▶ _Text segment_
####################
Last time we built a classifier that reliably identified known ingredients and linked to their nutritional values in the Food Data Central database (https://fdc.nal.usda.gov/). This time we’re going to try and aggregate those values over all the ingredients in a recipe.
Aggregating nutrient values
The FDC database provides nutrient values per 100g of each ingredient. It is meaningless to add up those values directly unless we believe every recipe contains 100g of each ingredient, which sounds rather unlikely. First, we need to scale those values according to how much of the ingredient is required in the recipe. To be able to do that we need to:
- Extract the amounts from the ingredient strings (e.g.
1 tbsp
) - Convert the amounts to a mass in grams
When we have the mass of the ingredient in grams we simply multiply the nutrient values by ing_mass / 100
. For example, avocado contains 14.66g Fat / 100g. If our recipe calls for 50g of avocado then we calculate that the avocado contributes 14.66 * 50 / 100
= 7.33
grams of fat to the recipe. Once we have calculated the individual contribution of each ingredient to a given nutrient we can add them all up to find the total amount of that nutrient contained in the meal as a whole.
Extracting amounts
We have extracted amounts from ingredient quantity strings in a previous article but there is a bit more to do here to make sure we pick the right amount(s) in cases where more than one is present.
To extract the raw amounts we’ll use the rule class we devised previously:
class rule:
def __init__(self, pattern, substitution):
self.p = rule._translate_type_captures(rule._translate_type_matches(pattern))
####################
▶ _Set tasks_
**A.** In the article on aggregating nutrient values, what quantity of each ingredient are the FDC database's nutrient values given for?
**B.** From the article on aggregating nutrient values, transcribe the passage starting at "Extracting amounts" and ending at "one is present.".
The lines after this point are separate material, unconnected to the article on aggregating nutrient values.

▶ _Provided data_
####################
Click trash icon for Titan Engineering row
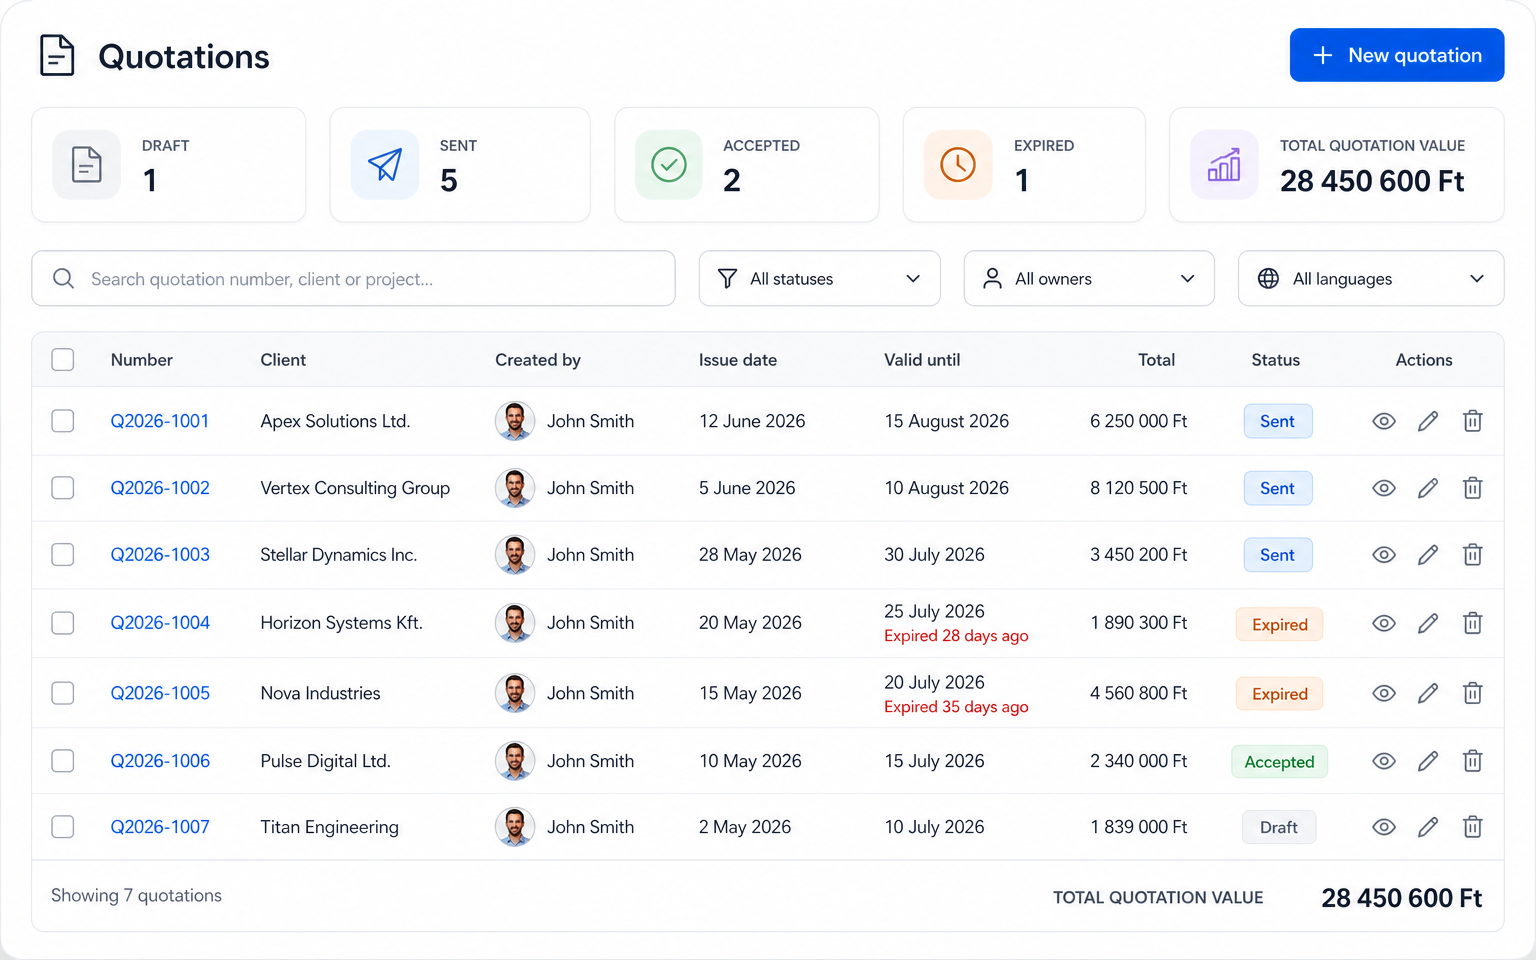The image size is (1536, 960). pyautogui.click(x=1473, y=827)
####################
▶ _Solutions to the exercise_
**A.** They are given per 100g of each ingredient.

**B.**
Extracting amounts
We have extracted amounts from ingredient quantity strings in a previous article but there is a bit more to do here to make sure we pick the right amount(s) in cases where more than one is present.